*** Study text

Creates a waiver-centered ban on partnerships with covered nations or foreign entities of concern and adds a 10‑year post‑employment restriction for principal investigators—shifting compliance and oversight to DoD.

The Brief

This bill bars institutions of higher education that conduct Department of Defense–funded research from entering into contracts with a covered nation or a designated foreign entity of concern starting January 1, 2027, unless the Secretary of Defense issues a narrowly tailored, 1‑year waiver. Waiver applicants must submit the full unredacted contract (with non‑English texts translated by an independent translator), a signed certification by the institution’s president or designated compliance officer, and information showing the contract benefits the institution and U.S. security and economic interests.

The Secretary decides waivers using enumerated factors, must notify Congress prior to issuance, and must publish waivers and contract texts to a public DoD database.

The bill also conditions service as a principal investigator on covered DoD research on agreeing not to accept employment, compensation, or in‑kind benefits from foreign entities of concern for 10 years after leaving the project. The Secretary will publish an annual list of what counts as “critical or emerging” technology and may grant individual waivers with notice to congressional defense committees.

******
*** Recorded data

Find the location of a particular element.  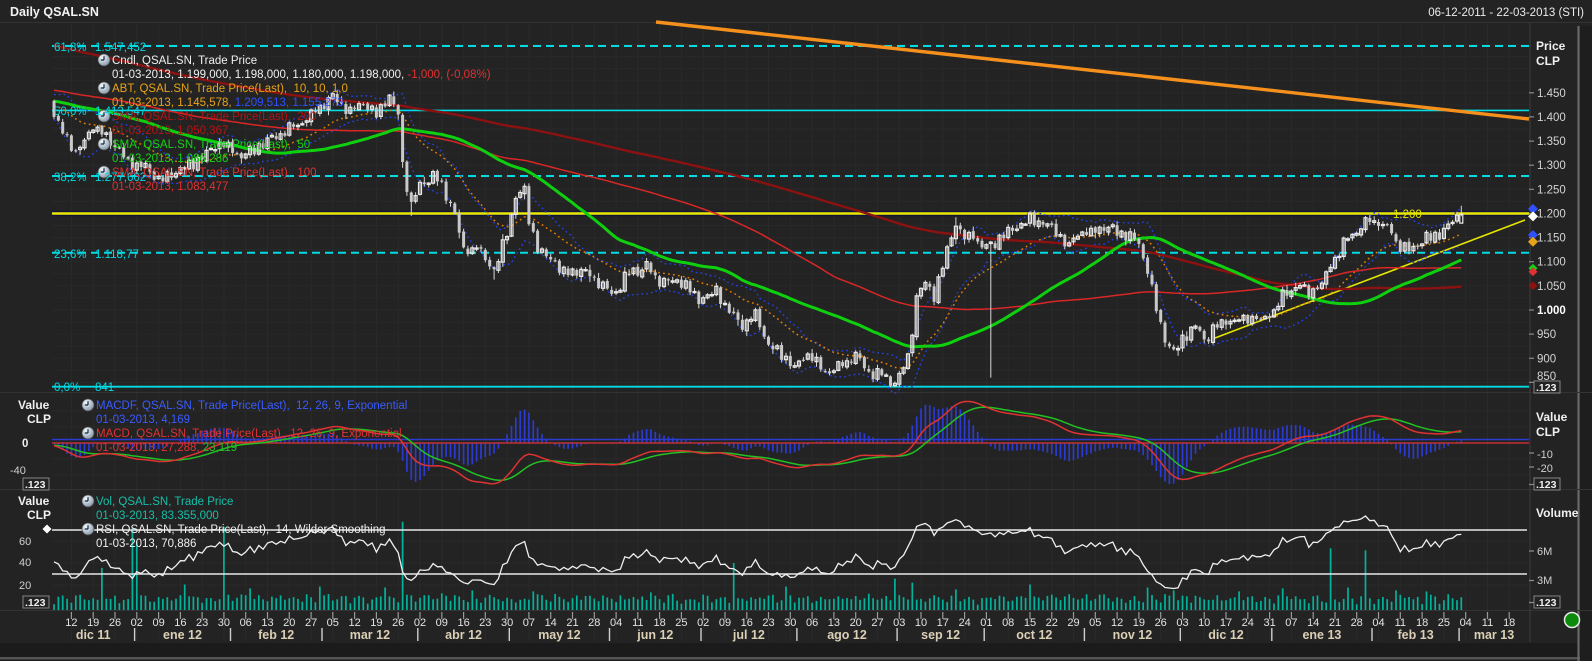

******

__Using the information__:
1. Reproduce everything in the bill summary from "This bill bars" down to "and economic interests.".
2. In the bill summary, on what date does the bar on contracts with a covered nation or foreign entity of concern begin?
3. Write the next part of the bill summary on DoD research partnerships, starting after its last sentence.

__Solved tasks__:
1.
This bill bars institutions of higher education that conduct Department of Defense–funded research from entering into contracts with a covered nation or a designated foreign entity of concern starting January 1, 2027, unless the Secretary of Defense issues a narrowly tailored, 1‑year waiver. Waiver applicants must submit the full unredacted contract (with non‑English texts translated by an independent translator), a signed certification by the institution’s president or designated compliance officer, and information showing the contract benefits the institution and U.S. security and economic interests.

2. January 1, 2027.

3.
Together, the provisions reassign gatekeeping over university foreign partnerships and researcher mobility to the Department of Defense, imposing new documentation, disclosure, and administrative burdens on campuses and DoD alike.

At a Glance

What It Does

It forbids DoD funding to universities that enter contracts with covered nations or foreign entities of concern after Jan 1, 2027, unless the Secretary of Defense grants a one‑year waiver that is explicitly limited to the submitted contract terms. Separately, it requires principal investigators on DoD‑funded projects involving Secretary‑designated critical or emerging technologies to accept a 10‑year post‑employment ban on paid activity for foreign entities of concern.

Who It Affects

Institutions of higher education that receive Department of Defense research funding, principal investigators and their labs, university compliance/legal offices, and any foreign partners or covered nations seeking formal agreements or affiliations with those institutions.

Why It Matters

The bill places DoD at the center of approving university foreign engagements, increases disclosure and recordkeeping requirements (including public posting of waivers and contracts), and creates long‑term career restrictions for lead researchers—changes that could reshape campus partnerships, hiring, and technology transfer practices.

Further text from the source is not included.